### Item position entries:
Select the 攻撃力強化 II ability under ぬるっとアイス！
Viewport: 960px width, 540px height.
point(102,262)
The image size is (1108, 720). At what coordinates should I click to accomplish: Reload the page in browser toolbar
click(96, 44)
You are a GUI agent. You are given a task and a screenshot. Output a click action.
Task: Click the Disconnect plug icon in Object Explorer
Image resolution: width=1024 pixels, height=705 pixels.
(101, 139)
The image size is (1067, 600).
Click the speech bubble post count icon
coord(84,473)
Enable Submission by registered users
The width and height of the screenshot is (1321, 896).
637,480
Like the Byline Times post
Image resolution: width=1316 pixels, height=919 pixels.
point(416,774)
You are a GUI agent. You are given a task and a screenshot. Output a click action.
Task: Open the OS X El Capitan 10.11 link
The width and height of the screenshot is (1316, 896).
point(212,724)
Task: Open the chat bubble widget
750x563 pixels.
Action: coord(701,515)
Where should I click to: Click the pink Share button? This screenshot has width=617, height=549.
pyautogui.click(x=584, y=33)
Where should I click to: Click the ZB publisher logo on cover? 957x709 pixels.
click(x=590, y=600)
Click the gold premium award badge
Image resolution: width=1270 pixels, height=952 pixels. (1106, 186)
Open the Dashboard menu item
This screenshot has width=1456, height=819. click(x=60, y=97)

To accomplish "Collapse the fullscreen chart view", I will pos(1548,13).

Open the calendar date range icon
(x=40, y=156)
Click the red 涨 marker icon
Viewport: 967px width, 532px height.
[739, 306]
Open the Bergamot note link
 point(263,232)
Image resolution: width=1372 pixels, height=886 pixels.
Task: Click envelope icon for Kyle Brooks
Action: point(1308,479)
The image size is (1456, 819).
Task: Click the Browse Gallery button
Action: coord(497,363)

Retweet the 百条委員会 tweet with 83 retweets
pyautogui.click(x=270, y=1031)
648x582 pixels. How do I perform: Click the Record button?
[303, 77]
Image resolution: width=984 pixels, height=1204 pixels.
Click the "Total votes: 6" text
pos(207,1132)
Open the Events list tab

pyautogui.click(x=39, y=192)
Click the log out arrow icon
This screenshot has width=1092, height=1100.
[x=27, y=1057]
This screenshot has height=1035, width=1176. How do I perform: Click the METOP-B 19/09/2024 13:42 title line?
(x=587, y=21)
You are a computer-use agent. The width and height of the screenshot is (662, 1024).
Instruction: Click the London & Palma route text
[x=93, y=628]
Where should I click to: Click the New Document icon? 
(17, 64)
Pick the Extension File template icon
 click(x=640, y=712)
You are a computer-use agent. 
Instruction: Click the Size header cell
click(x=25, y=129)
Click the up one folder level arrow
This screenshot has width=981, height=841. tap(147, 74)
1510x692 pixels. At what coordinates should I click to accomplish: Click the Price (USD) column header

### Instructions for the task:
Copy every line above word for word, in the same order.

### Response to the task:
Select the 攻撃力強化 II ability under ぬるっとアイス！
Viewport: 960px width, 540px height.
point(102,262)
The image size is (1108, 720). At what coordinates should I click to accomplish: Reload the page in browser toolbar
click(96, 44)
You are a GUI agent. You are given a task and a screenshot. Output a click action.
Task: Click the Disconnect plug icon in Object Explorer
Image resolution: width=1024 pixels, height=705 pixels.
(101, 139)
The image size is (1067, 600).
Click the speech bubble post count icon
coord(84,473)
Enable Submission by registered users
The width and height of the screenshot is (1321, 896).
637,480
Like the Byline Times post
Image resolution: width=1316 pixels, height=919 pixels.
point(416,774)
You are a GUI agent. You are given a task and a screenshot. Output a click action.
Task: Open the OS X El Capitan 10.11 link
The width and height of the screenshot is (1316, 896).
point(212,724)
Task: Open the chat bubble widget
750x563 pixels.
Action: coord(701,515)
Where should I click to: Click the pink Share button? This screenshot has width=617, height=549.
pyautogui.click(x=584, y=33)
Where should I click to: Click the ZB publisher logo on cover? 957x709 pixels.
click(x=590, y=600)
Click the gold premium award badge
Image resolution: width=1270 pixels, height=952 pixels. (1106, 186)
Open the Dashboard menu item
This screenshot has width=1456, height=819. click(x=60, y=97)

To accomplish "Collapse the fullscreen chart view", I will pos(1548,13).

Open the calendar date range icon
(x=40, y=156)
Click the red 涨 marker icon
Viewport: 967px width, 532px height.
[739, 306]
Open the Bergamot note link
 point(263,232)
Image resolution: width=1372 pixels, height=886 pixels.
Task: Click envelope icon for Kyle Brooks
Action: point(1308,479)
The image size is (1456, 819).
Task: Click the Browse Gallery button
Action: coord(497,363)

Retweet the 百条委員会 tweet with 83 retweets
pyautogui.click(x=270, y=1031)
648x582 pixels. How do I perform: Click the Record button?
[303, 77]
Image resolution: width=984 pixels, height=1204 pixels.
Click the "Total votes: 6" text
pos(207,1132)
Open the Events list tab

pyautogui.click(x=39, y=192)
Click the log out arrow icon
This screenshot has width=1092, height=1100.
[x=27, y=1057]
This screenshot has height=1035, width=1176. How do I perform: Click the METOP-B 19/09/2024 13:42 title line?
(x=587, y=21)
You are a computer-use agent. The width and height of the screenshot is (662, 1024).
Instruction: Click the London & Palma route text
[x=93, y=628]
Where should I click to: Click the New Document icon? 
(17, 64)
Pick the Extension File template icon
 click(x=640, y=712)
You are a computer-use agent. 
Instruction: Click the Size header cell
click(x=25, y=129)
Click the up one folder level arrow
This screenshot has width=981, height=841. tap(147, 74)
1510x692 pixels. At what coordinates should I click to accomplish: Click the Price (USD) column header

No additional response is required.